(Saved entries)

----------------

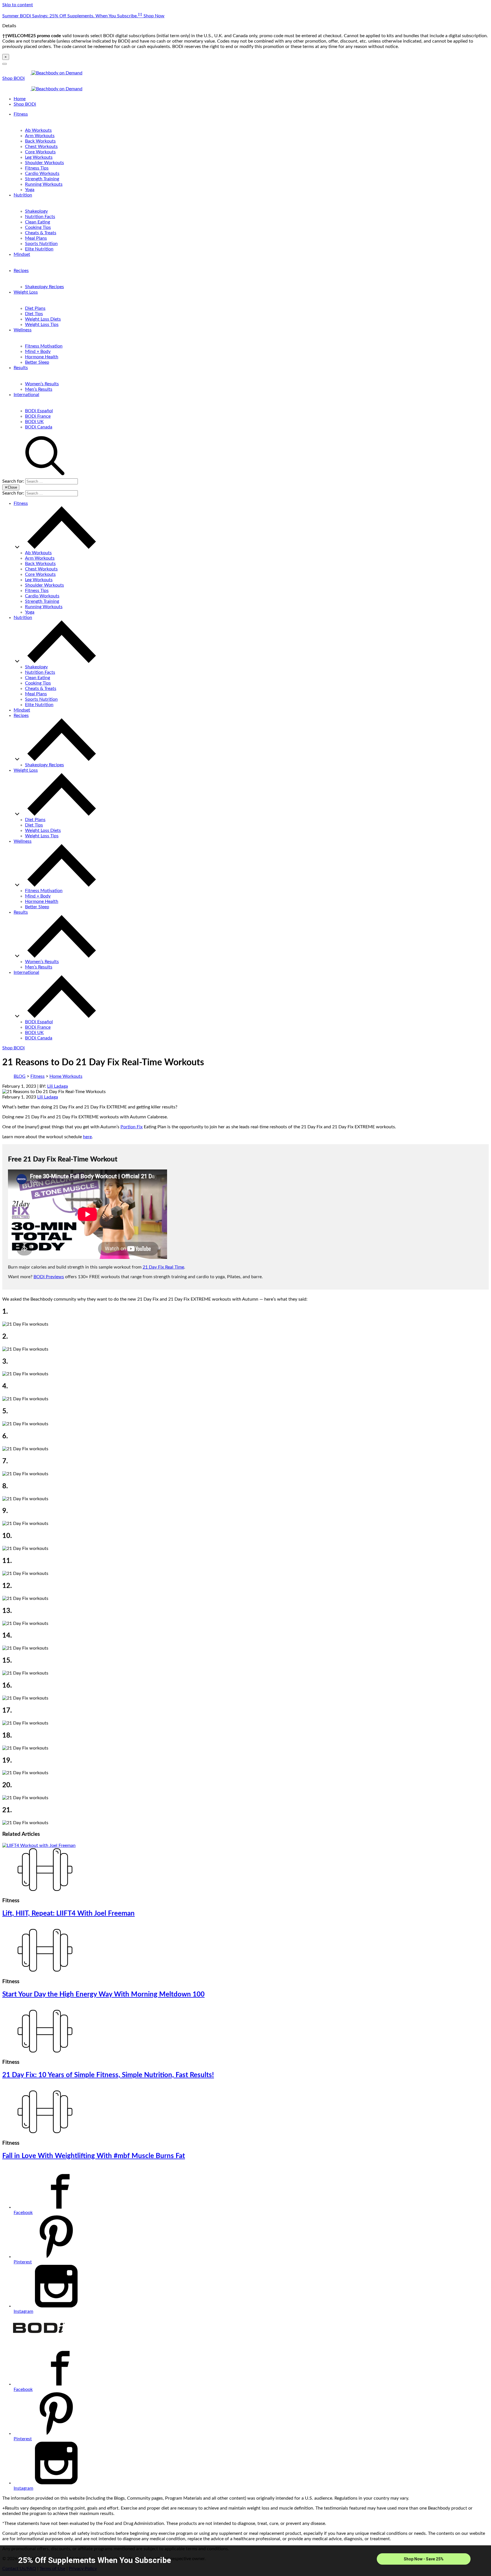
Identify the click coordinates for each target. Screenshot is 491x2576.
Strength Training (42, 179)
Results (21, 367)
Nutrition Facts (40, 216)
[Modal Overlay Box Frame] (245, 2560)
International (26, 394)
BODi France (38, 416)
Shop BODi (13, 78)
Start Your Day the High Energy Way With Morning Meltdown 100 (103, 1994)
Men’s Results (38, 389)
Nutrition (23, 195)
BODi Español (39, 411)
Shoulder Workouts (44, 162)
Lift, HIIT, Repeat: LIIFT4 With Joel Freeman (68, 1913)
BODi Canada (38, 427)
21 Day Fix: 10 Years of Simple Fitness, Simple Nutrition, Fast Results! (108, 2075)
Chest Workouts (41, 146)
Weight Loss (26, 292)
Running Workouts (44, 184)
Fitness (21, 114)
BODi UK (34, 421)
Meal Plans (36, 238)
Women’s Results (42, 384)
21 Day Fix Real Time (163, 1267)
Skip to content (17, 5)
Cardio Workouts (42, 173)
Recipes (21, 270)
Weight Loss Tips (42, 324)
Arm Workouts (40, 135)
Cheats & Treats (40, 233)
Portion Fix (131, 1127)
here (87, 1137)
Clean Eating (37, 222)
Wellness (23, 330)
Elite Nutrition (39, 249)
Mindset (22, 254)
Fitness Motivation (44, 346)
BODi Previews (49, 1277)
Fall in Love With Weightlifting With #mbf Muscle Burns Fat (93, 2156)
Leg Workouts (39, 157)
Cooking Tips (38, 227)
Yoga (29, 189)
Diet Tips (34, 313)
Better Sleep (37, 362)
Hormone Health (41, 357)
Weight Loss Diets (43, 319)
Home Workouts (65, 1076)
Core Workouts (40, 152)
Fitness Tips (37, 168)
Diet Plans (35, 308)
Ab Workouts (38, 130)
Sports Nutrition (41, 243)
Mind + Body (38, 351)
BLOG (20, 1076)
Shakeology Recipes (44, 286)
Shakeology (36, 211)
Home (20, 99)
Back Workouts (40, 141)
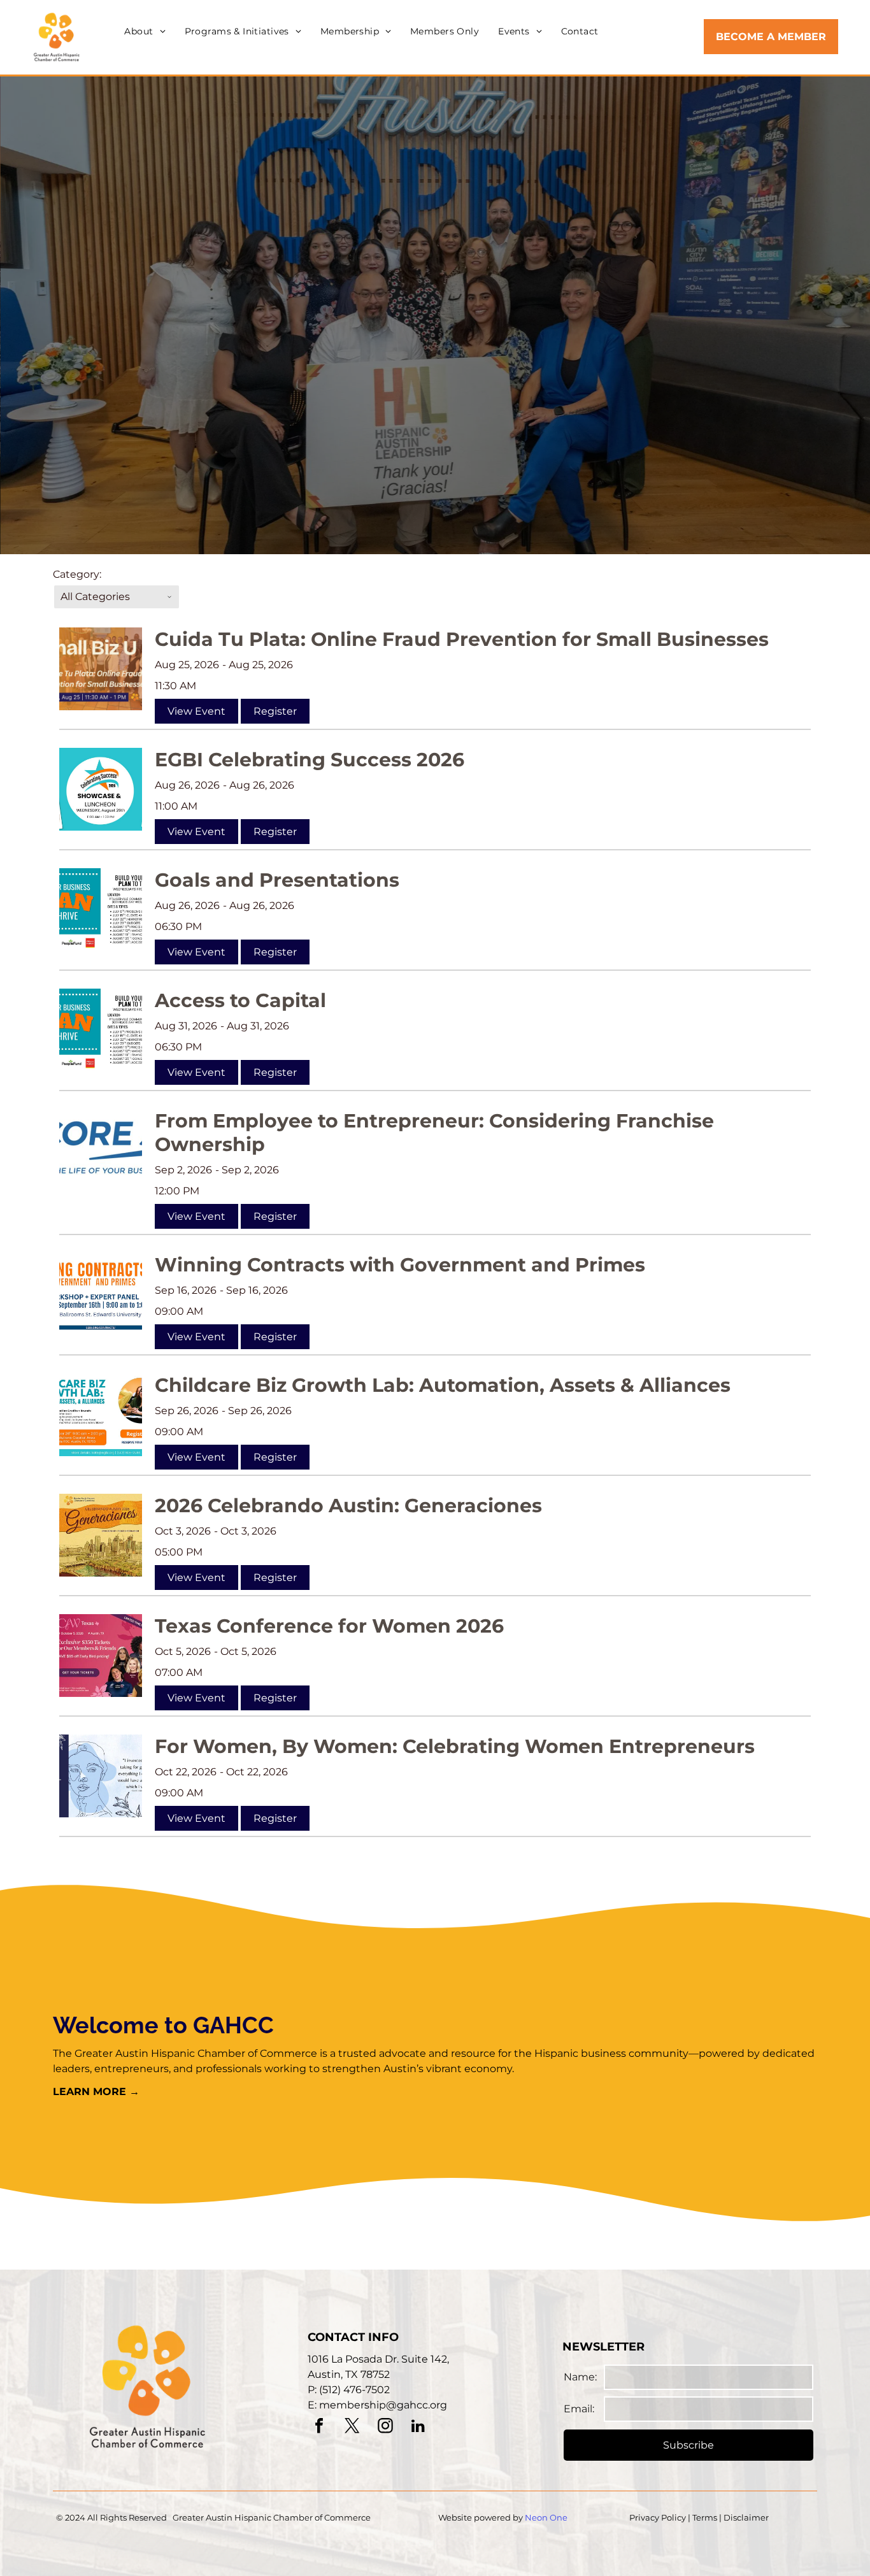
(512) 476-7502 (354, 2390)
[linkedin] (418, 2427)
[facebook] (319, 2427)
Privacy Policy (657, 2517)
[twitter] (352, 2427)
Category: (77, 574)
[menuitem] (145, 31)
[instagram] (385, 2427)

----------------

Your answer should be one number: how many lines above contain "Loss".

3